October 10, 2009

The Most Serene Republic … of Motown?

Quick: What do Sergei Rachmaninoff and Diana Ross have in common? The Most Serene Republic think the two are musical equals worthy of the same pedestal, so much so that these critically-acclaimed artists from Toronto spend the entirety of their latest album, … And the Ever Expanding Universe, trying to convince the listener of this absurd corollary. They don’t come close to successfully defending the assertion; instead, they provide yet another example of artistic hubris – or, more accurately, laziness.

Allow me to backtrack for the uninitiated.

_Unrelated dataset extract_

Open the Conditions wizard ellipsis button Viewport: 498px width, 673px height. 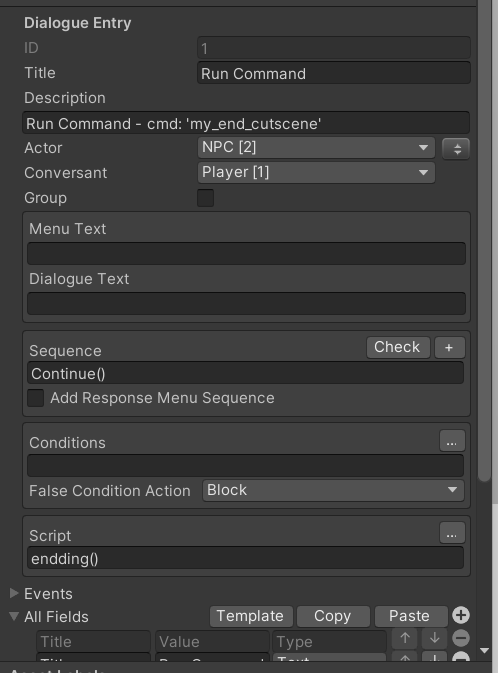point(452,441)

TMSR (who derive their name from the Most Serene Republic of Venice) first caught my attention last year with Phages, an experimental EP of sorts that preceded what, in my view, was one of the best releases of the decade: 2007’s Population, a veritable indie rock opera which Rachmaninoff himself would’ve been proud to inspire. And according to TMSR’s Ryan Lenssen, he actually did:

“If you go back to people like Rachmaninoff, and Schoenberg, and Shostakovich, and Prokofiev, those guys all knew how to create a mood and intensity, and I don’t think it’s really something that you can get from a lot of modern music. So it’s necessary to go back and search through history for arguably the most talented and most genius musicians of all time.”

How TMSR decided on Ms. Ross as their next line of historical demarcation is puzzling – especially in light of Population‘s brilliance. The impetus may lie with the always ambiguous internal band turmoil.

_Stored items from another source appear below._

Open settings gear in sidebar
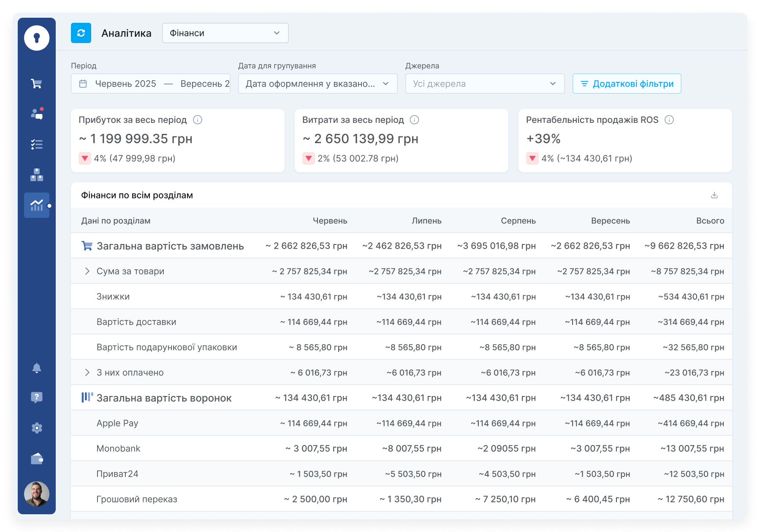Screen dimensions: 760x532 point(37,428)
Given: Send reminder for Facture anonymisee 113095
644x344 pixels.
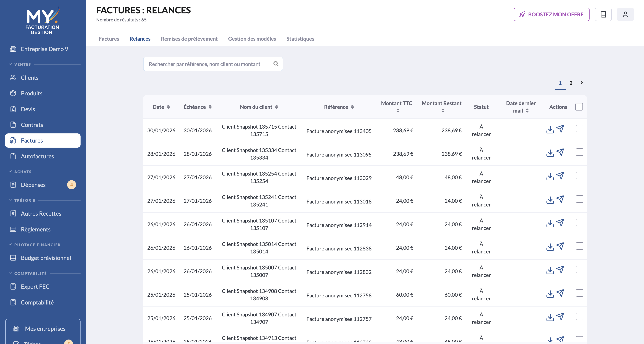Looking at the screenshot, I should point(560,152).
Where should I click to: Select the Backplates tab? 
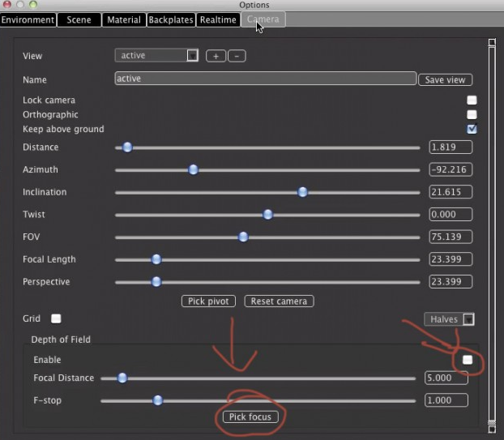click(171, 19)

The National Post reported that TMSR nearly broke up after returning from extensive touring in 2008 (the departure of prolific drummer Tony Nesbitt-Larking – supposedly of his own volition – was ominous), with Lenssen fearing, “if things didn’t change, it felt like we’d end up on fire or else laid out on the side of some ditch.” (That scenario would have been literal irony for vocalist Emma Ditchburn.) They eventually ended up in the studio with producer Dave Newfeld, who prodded them to make a more “soulful” record.

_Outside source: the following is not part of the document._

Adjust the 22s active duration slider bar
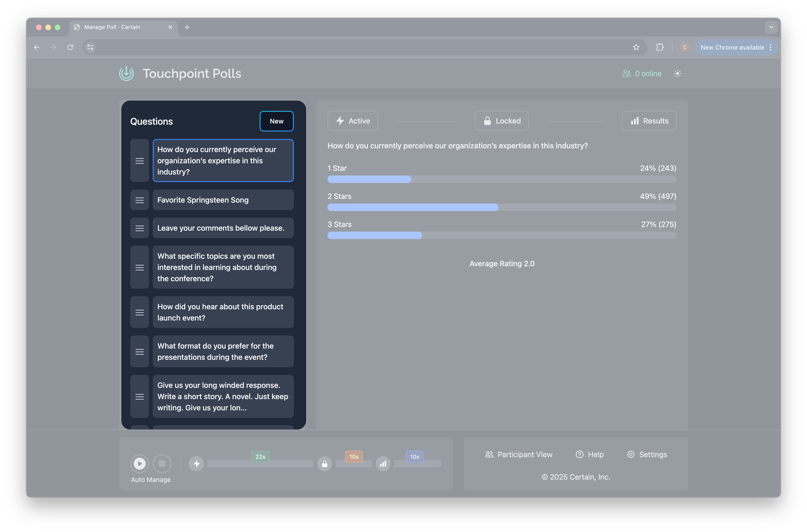Screen dimensions: 807x532 tap(261, 464)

I don’t much mind TMSR or anyone else exploring new avenues. The danger, of course, is the potential compromising of identity. But TMSR have gone a good bit further. They’ve not only compromised it for the sake of “change”; they’ve completely disowned it:

“… there was, however, a conscious effort by the band to make some kind of musical departure—a direction that, on paper any way, seems implausible for the Most Serene Republic.

‘I said I want a record that sounds like the Association,’ Lenssen reveals. ‘I want it to sound like Motown, like Diana Ross and the Supremes, because indie-rock is done; that sound was pretty much 2002-2005.'”

This kind of indolence under the guise of experimentation is as irrational as it is repugnant, and would have Rachmaninoff spinning in his grave. It also roundly contradicts what Lenssen previously espoused:

“If you’re in Cologne, and you see that big cathedral in Cologne that took 300 years to build, you couldn’t get them to do that for money. You need God. Or you need something — you need something that’s bigger to get people to spend their entire lives working on this project and die for this enormous, almost grotesque kind of piece of architecture. And that takes a real focus and a real dedication. Not a sacrifice, but a full want and longing to create something that’s much larger than you are. And I think that’s what this band is for us.”

I lament Lenssen’s about-face from this geniune sentiment. TMSR is the personification of indie rock, a timeless genre (like Rachmaninoff’s) with virtually limitless possibilities. Duplicating their previous masterpiece would have required a “focus and dedication” clearly absent from … And the Ever Expanding Universe. As far as I can tell, TMSR’s universe is now an alternate one.

(Clips from interview by MolesClub)

UPDATE: TMSR’s Adrian Jewett admits the band was “nearly not as hard on ourselves and each other as we were before” during the making of … And the Ever Expanding Universe, confirming an apathetic approach. And if that makes some of their fans unhappy, Lenssen’s response is, in essence, a most serene “f**k you.”